Charles Arthur, technology editor at The Guardian, has just published Digital Wars, a definitive history of the battle for internet dominance between Microsoft, Apple and Google.

It reads as a battle plan for the next global online war, indicating the strengths and weaknesses of the Big Three companies who dominate the terrain and, through example, hints at how to repeat history, with the essential twists that will propel a new company to success.

Digital Wars offers an uncomfortable narrative at times, as the great men leading these companies are revealed, warts and all. Charles Arthur is an iconoclast by preference, a healthy trait for any independent journalist. Hagiography rarely provides enduring, trusted sources for historians and commentators.

What distinguishes his book from the many volumes written about the Big Three is a passion for detail, checked and referenced facts, laced with anecdotes collected over decades of his professional writing career. There is a forensic quality in his writing that is as impressive as it is much welcomed.

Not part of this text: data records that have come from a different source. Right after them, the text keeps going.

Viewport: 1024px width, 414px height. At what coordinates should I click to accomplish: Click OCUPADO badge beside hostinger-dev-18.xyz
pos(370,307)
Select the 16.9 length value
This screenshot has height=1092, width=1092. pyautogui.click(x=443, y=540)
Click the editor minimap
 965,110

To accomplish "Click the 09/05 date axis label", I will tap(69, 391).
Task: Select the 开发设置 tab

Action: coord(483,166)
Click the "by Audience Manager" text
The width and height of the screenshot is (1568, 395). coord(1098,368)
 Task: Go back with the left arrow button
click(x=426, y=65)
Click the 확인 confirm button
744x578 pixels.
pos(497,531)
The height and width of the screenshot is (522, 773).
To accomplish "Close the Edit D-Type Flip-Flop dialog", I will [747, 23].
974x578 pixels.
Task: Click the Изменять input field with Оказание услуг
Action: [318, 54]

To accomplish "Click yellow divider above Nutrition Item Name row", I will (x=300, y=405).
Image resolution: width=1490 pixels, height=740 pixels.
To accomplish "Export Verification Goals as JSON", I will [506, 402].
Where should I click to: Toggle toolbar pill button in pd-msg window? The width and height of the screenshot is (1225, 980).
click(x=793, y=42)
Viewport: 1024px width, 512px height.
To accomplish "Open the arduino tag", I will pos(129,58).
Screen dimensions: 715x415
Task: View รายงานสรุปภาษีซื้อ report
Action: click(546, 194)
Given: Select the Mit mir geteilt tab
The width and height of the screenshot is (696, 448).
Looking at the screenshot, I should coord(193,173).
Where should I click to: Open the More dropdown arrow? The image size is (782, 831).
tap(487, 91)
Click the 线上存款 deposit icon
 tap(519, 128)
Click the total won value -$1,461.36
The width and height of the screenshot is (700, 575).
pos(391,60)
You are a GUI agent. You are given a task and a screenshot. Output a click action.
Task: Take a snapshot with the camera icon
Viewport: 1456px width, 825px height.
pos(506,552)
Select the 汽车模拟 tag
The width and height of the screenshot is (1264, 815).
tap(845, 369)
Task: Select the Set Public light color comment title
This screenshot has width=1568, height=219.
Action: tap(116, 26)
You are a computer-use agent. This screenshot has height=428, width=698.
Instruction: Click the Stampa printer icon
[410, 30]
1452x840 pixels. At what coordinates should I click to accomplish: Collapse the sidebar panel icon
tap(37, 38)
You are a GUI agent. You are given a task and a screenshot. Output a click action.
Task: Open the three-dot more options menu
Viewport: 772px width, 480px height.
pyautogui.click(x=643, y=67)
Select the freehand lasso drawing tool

The book’s scope is also a source of bemused wonderment. I do not know many writers who would move such a project beyond the initial-idea phase because the first imperative is to have detailed knowledge of and a firm historical perspective on each of the Big Three, a thorough grasp of the sectors in which they have grown, and a bullshit detector with the dial turned to 11.

Digital Wars chooses 1998 as the effective starting point for the closely-woven narrative, although it references earlier elements in the story of Microsoft and Apple, and there never is a Year Zero or An End in history. The chosen year is predicated on the arrival of the third of the Big Three, a start-up called Google.

What follows is a precise explanation of what this little company, founded by Stamford University students Larry Page and Sergey Brin, did to the internet and to the Big Two (Apple and Microsoft).

There are so many lessons to be learnt from this book, not least that very, very clever people who team with very bright business people stand a better-than-evens chance of succeeding; and that the success or failure turn on a very few significant choices. And that if you want to build a global internet business, move to the US.

This book has a much to do with ethics and business culture as it has to do with the structural fault-lines and innovations of the internet over the past 14 years. Whether Microsoft is seen as “the Evil Empire” now by many, as it was in 1998, is unsure. But that cultural view clearly hindered its progress in responding to the threats posed by Apple and Google.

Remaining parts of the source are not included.